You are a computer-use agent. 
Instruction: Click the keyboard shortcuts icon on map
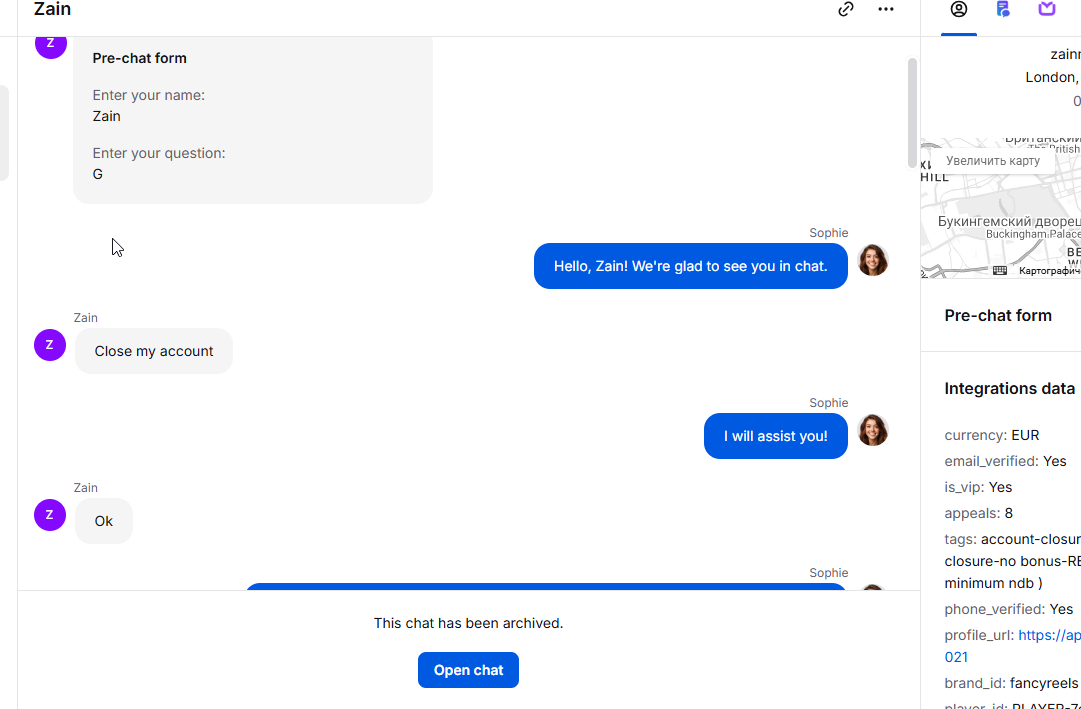point(1000,270)
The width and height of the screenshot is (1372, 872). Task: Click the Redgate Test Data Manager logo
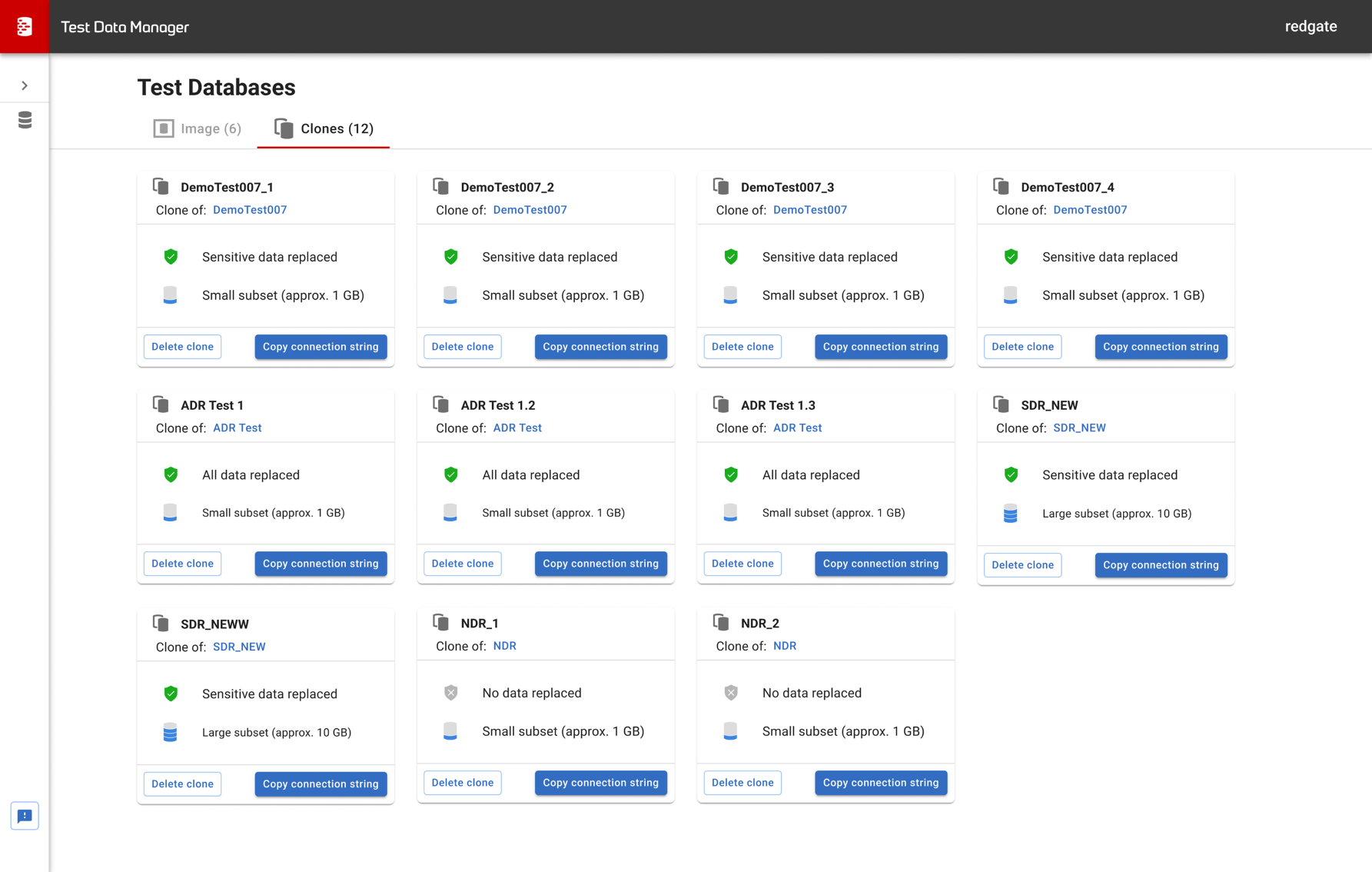coord(25,27)
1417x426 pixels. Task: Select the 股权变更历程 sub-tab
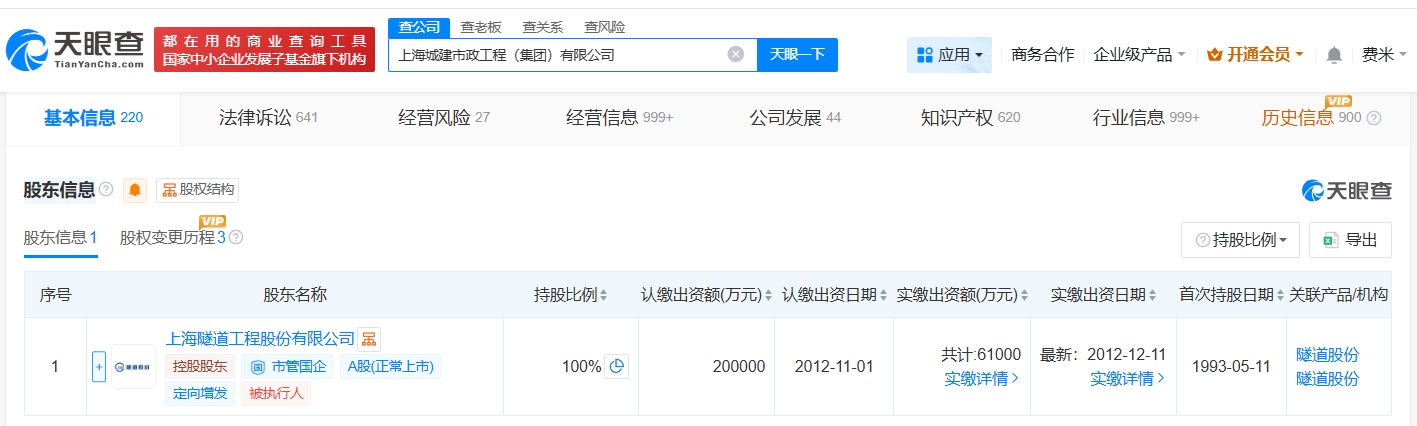pos(172,238)
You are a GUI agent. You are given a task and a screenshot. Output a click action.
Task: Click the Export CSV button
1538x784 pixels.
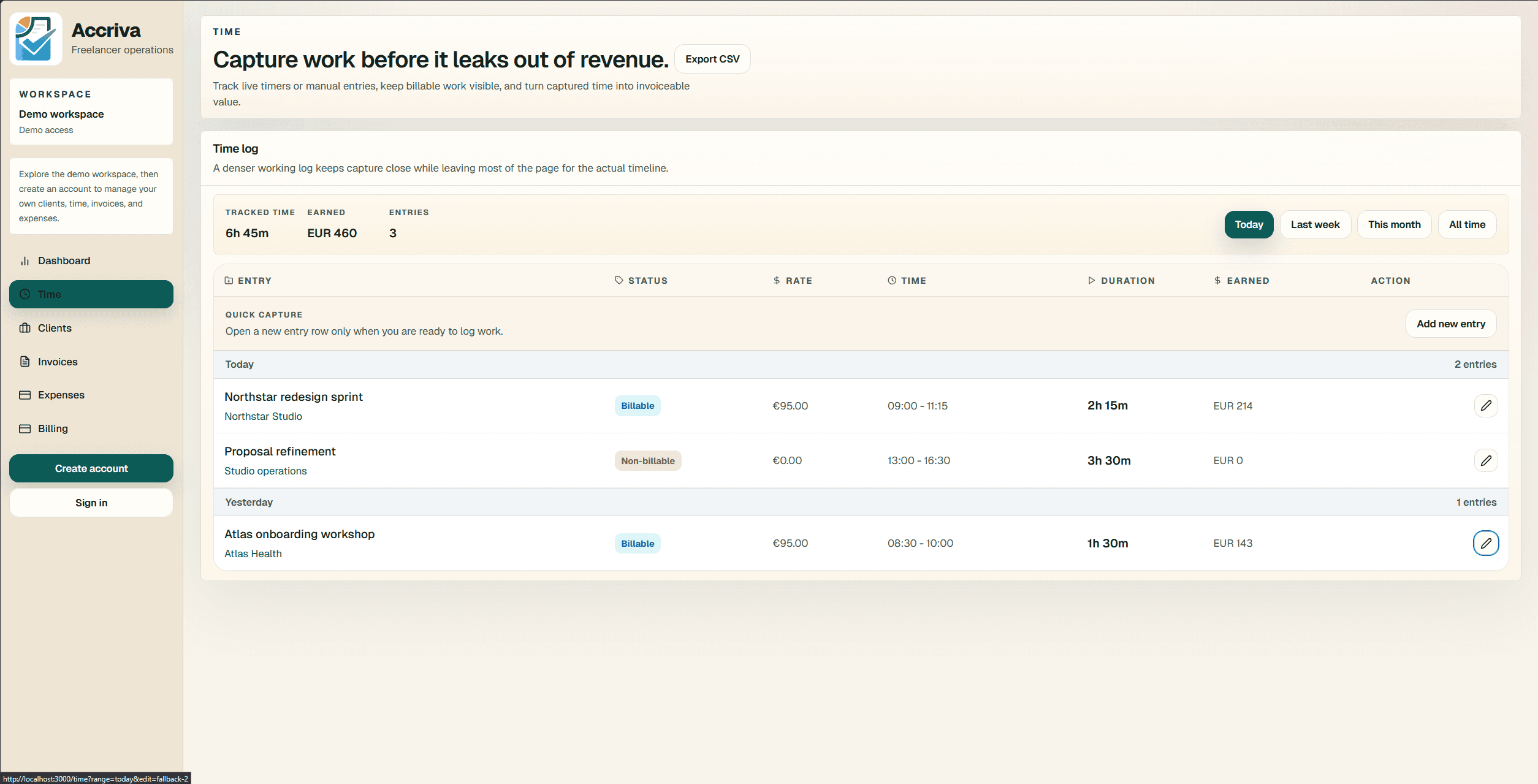712,58
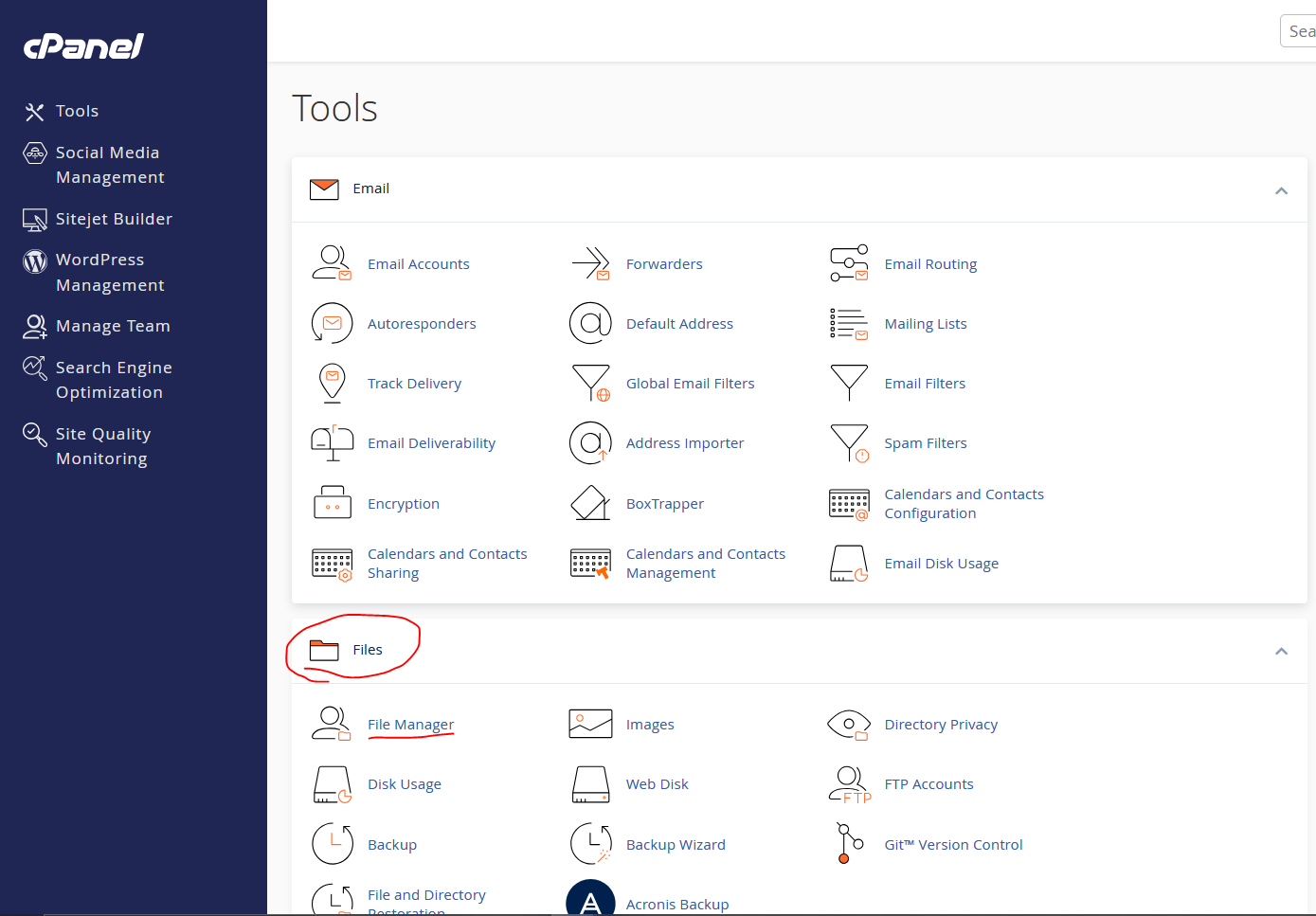Screen dimensions: 1316x916
Task: Click the cPanel logo
Action: pos(83,46)
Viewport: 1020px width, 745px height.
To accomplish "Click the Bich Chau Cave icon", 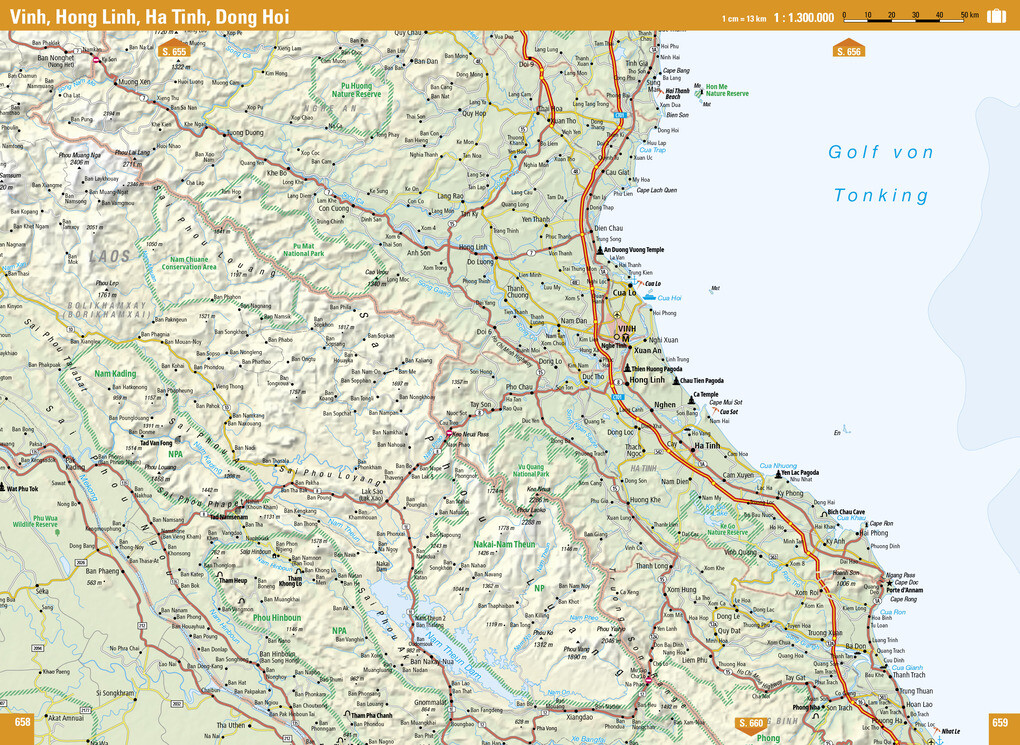I will [822, 512].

---*---

- [Exercise requirements] Tally the lines of the records above that contain the string "height". Reply with the number alone.

- [Response below] 2